WHAT NEEDS TO BE DONE:
Go through the records and give each one again exactly, omitting the images.

INFORMATION GIVEN:
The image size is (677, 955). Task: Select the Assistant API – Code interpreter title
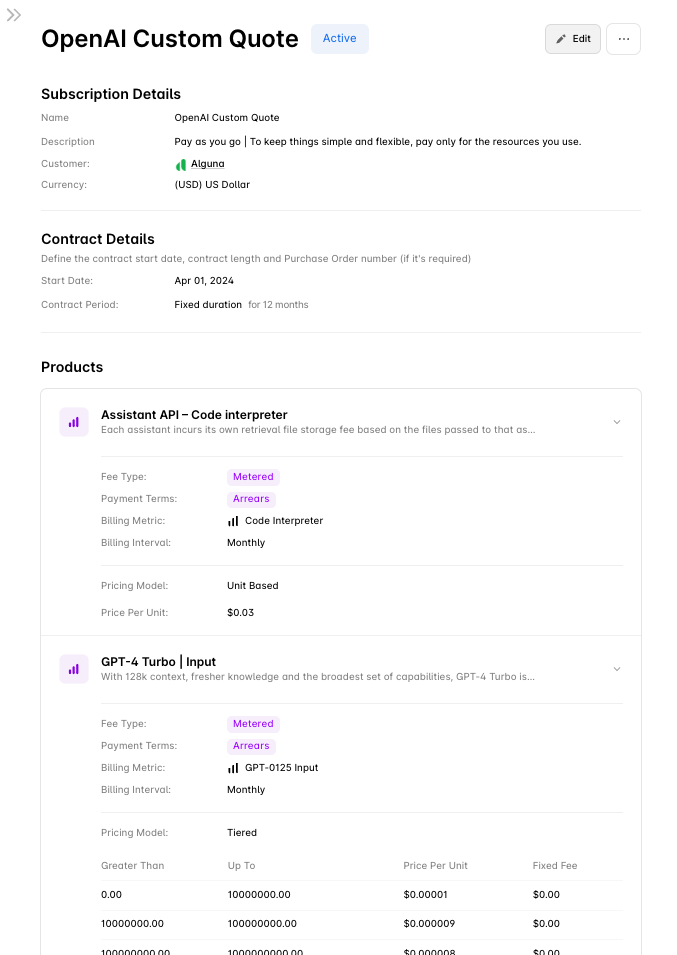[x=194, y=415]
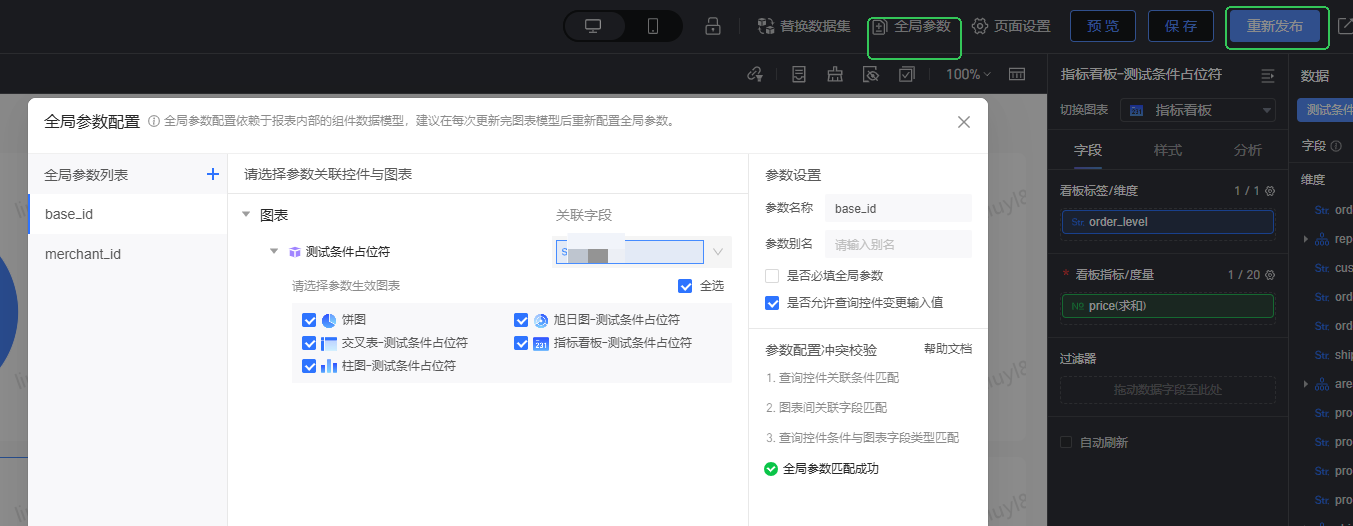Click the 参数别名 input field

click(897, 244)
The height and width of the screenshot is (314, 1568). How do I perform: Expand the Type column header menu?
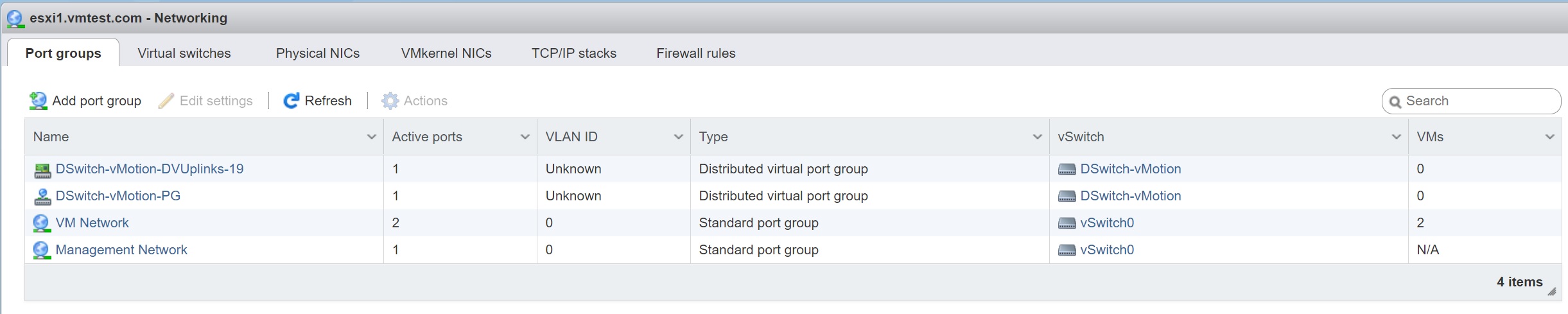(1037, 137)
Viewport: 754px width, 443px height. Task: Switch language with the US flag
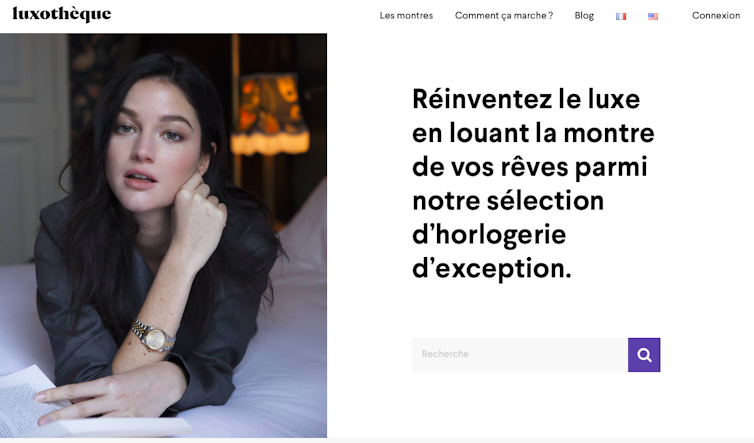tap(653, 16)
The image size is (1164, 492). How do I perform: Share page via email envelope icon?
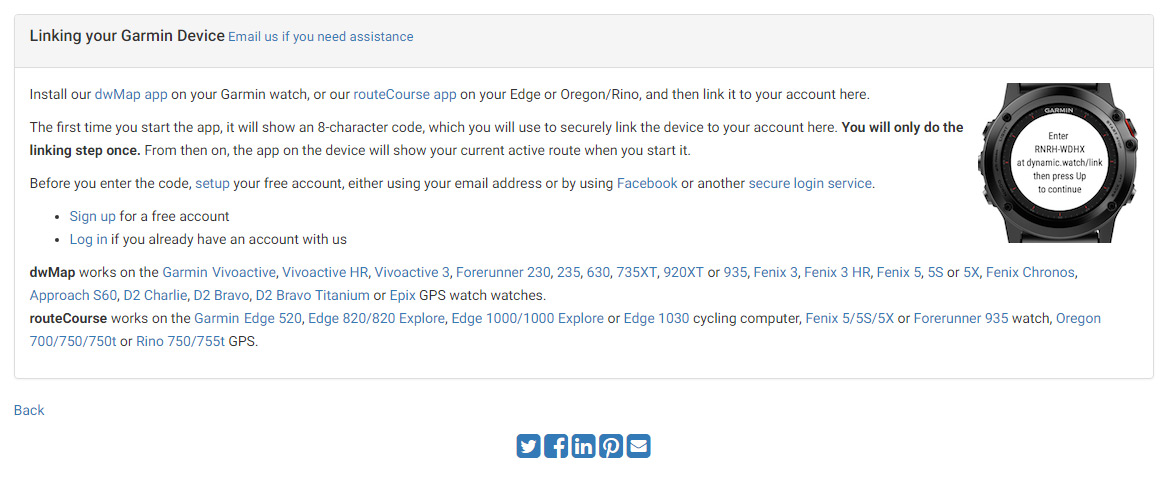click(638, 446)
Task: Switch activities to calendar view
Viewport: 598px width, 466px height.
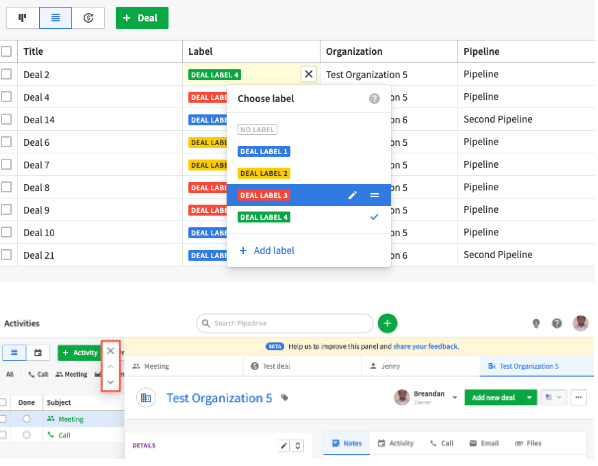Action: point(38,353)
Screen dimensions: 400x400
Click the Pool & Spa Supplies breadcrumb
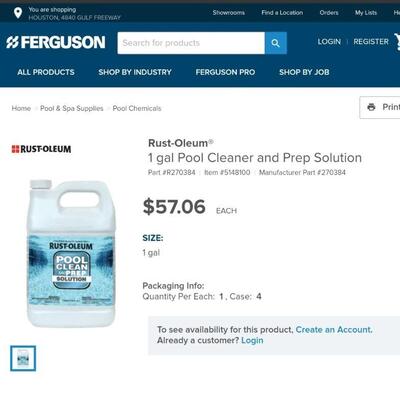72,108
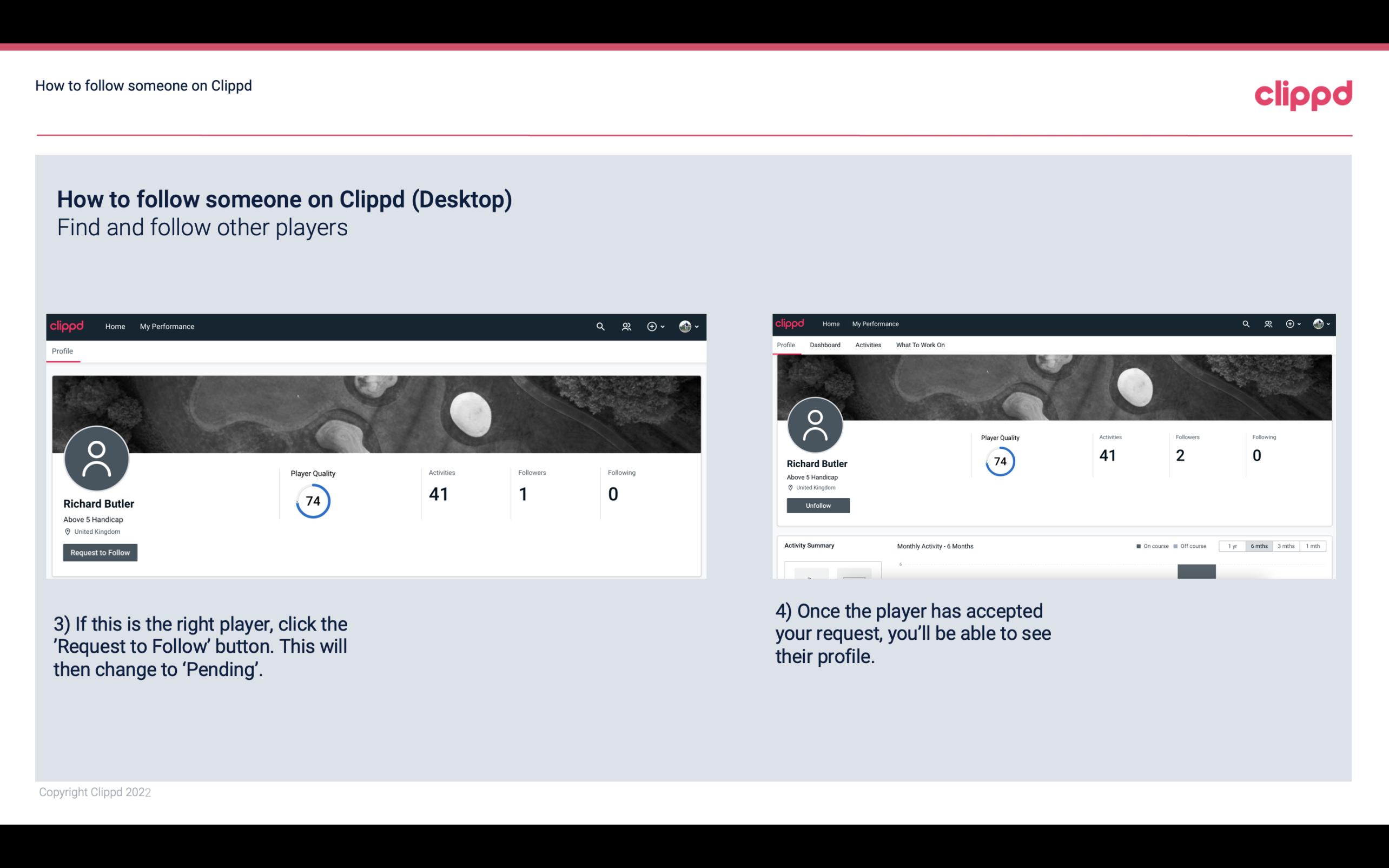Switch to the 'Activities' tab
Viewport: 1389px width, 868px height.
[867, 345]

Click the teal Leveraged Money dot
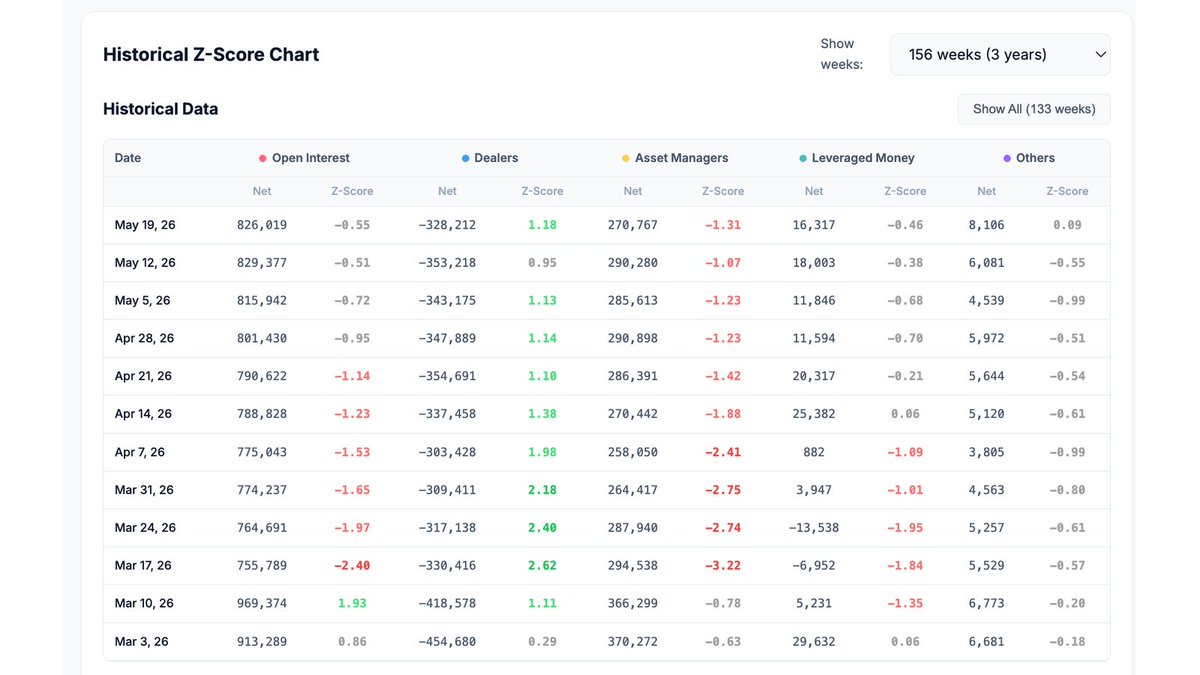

YOUR RESPONSE:
The image size is (677, 955). Task: Select the Assistant API – Code interpreter title
[x=194, y=415]
Click the 参数别名 input field

click(897, 244)
The height and width of the screenshot is (314, 1568). How do I perform: Expand the Type column header menu?
(1037, 137)
Viewport: 754px width, 443px height. Task: Switch language with the US flag
tap(653, 16)
The image size is (1164, 492). How do I perform: Share page via email envelope icon?
click(638, 446)
Task: Switch activities to calendar view
Viewport: 598px width, 466px height.
Action: point(38,353)
Screen dimensions: 400x400
Click the Pool & Spa Supplies breadcrumb
72,108
Switch to the 'Activities' tab
Viewport: 1389px width, 868px height.
[867, 345]

Click the teal Leveraged Money dot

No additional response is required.